* YOUR INSTRUCTIONS *
Copy out all of the items below word for word, line by line, changing nothing.

Element lookup items
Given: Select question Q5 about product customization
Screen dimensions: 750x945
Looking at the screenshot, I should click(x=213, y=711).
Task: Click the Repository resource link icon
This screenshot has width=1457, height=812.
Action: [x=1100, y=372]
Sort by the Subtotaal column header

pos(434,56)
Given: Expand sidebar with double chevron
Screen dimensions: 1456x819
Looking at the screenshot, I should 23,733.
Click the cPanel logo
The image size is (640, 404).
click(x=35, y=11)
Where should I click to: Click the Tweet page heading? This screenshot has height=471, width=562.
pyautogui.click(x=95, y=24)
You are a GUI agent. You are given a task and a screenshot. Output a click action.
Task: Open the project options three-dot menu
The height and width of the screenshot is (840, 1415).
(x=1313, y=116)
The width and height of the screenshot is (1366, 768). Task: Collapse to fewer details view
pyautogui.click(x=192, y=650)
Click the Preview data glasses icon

* ANSWER IN FULL *
Given: Select question Q5 about product customization
Screen dimensions: 750x945
Looking at the screenshot, I should click(x=213, y=711).
Task: Click the Repository resource link icon
This screenshot has width=1457, height=812.
Action: [x=1100, y=372]
Sort by the Subtotaal column header

pos(434,56)
Given: Expand sidebar with double chevron
Screen dimensions: 1456x819
Looking at the screenshot, I should 23,733.
Click the cPanel logo
The image size is (640, 404).
click(x=35, y=11)
Where should I click to: Click the Tweet page heading? This screenshot has height=471, width=562.
pyautogui.click(x=95, y=24)
You are a GUI agent. You are given a task and a screenshot. Output a click action.
Task: Open the project options three-dot menu
The height and width of the screenshot is (840, 1415).
(x=1313, y=116)
The width and height of the screenshot is (1366, 768). Task: Collapse to fewer details view
pyautogui.click(x=192, y=650)
Click the Preview data glasses icon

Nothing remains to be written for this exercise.